Introduced in 2004, the current Mark IV series of Disklaviers utilizing an embedded Linux operating system[4][5] includes wireless (WiFi) communication, allowing a user to control the piano via a PDA-style controller, tablet-style controller or, more recently, iPad app. The Mark IV series includes an 80-gigabyte hard drive and an unobtrusive console, located under the left side of the keyboard. A MIDI interface allows the connection of external devices allowing control of external sound sources, MIDI-based recording or for triggering and playback of the piano from an external keyboard or sequencer.

Another development included in the Mark IV is 'v-sync', making use of an on-board SMPTE time code generator. A video camera connected to the unit can then be operated in sync with all key and pedal strokes recorded during a performance.

Pre-recorded performances using the enhanced proprietary MIDI protocol have been made available by the manufacturer.

Specialized use[edit]

In 2006, Matthew Teeter and Chris Dobrian, researchers at the University of California, Irvine, developed third-party Disklavier software controller running on Windows, Mac and Linux operating systems, which replicated the functionality provided by the PDA/Tablet PC remotes.
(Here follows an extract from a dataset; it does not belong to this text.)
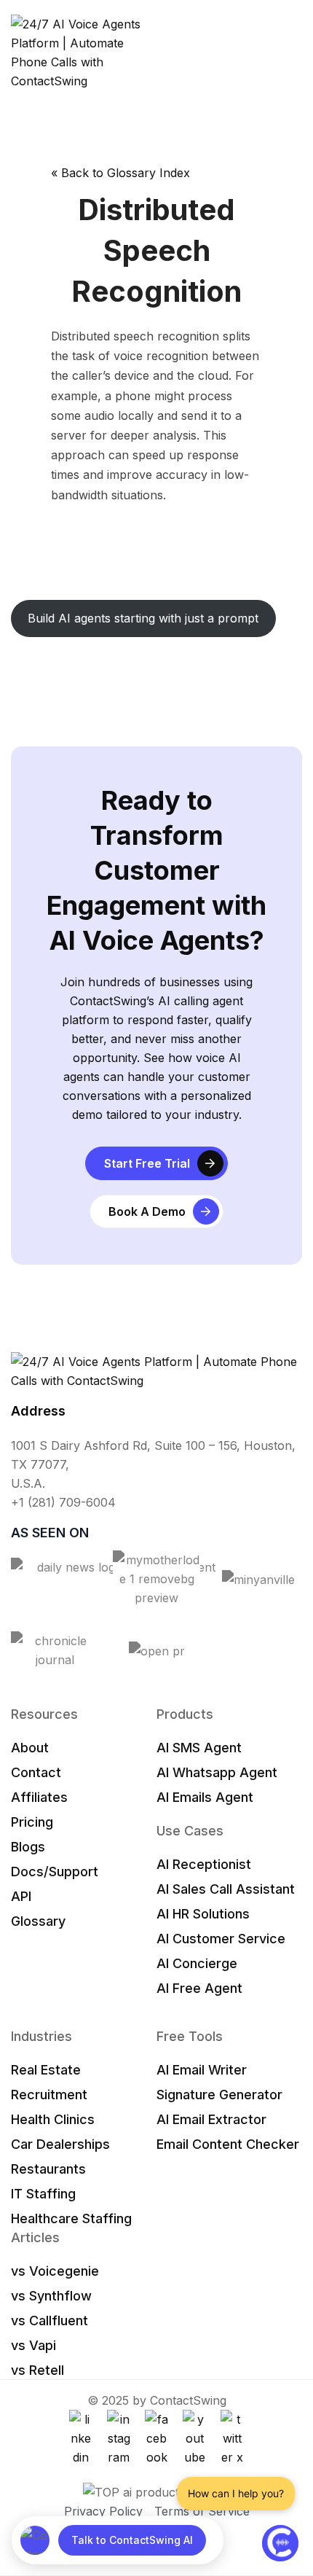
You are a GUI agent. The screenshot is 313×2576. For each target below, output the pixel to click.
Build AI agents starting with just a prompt (143, 618)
The software and its source code were made freely available.[6] In November 2007, Kevin Goroway used that example code to create DKVBrowser which is an open source project.[7] This software is also multiplatform, and has provided features that are not available on the proprietary interfaces provided by Yamaha, such as wildcard searching.

The software running on the Disklavier IV and IV Pro onboard Linux control computer continues to undergo development and the manufacturer makes firmware updates available to users.

As with other MIDI instruments, one potential benefit of the readily edited MIDI data output by a Disklavier is in the professional recording domain, where a recorded performance could be edited, allowing the correction of minor errors after a take.[citation needed]


Disklavier pianos have been used by music teaching studios in the United States and, to a lesser extent, in other parts of the world. There are instances of the instrument being used by teachers and students to illustrate strengths and weaknesses by studying the reproduction of a particular performance.[citation needed]

Yamaha set up a project to allow data communication between two or more Disklavier IV pianos with the intention of supporting real-time 'at-a-distance' teaching sessions and collaboration among pianists. Yamaha has produced software named "Remote Lesson" which has been demonstrated using Internet2 connection, as well as more traditional connection methods such as T1 and DSL protocols, between two Disklavier pianos separated by several thousand miles.[8] The technology aims to reproduce the actions of a player on one instrument on another connected instrument, using the 'Remote Lesson' software, at a long distance, using high-speed broadband connectivity. Data transfer speeds available over the generally available public Internet are currently insufficient for absolute real-time operation although there is always a delay of between one and several seconds between performers. Disklavier midi data is buffered within the instrument owing to internal timing and velocity interpretation hence the built-in delay between two or more potential users in different remote locations.

Additionally, videoconferencing has been utilized as an additional layer of communication between the participants, although it has been hampered by some minor technical issues involving a form of feedback.[9] Yamaha has not released Remote Lesson to the general public, but has said that it expects to eventually include it in software upgrades for the piano.[10]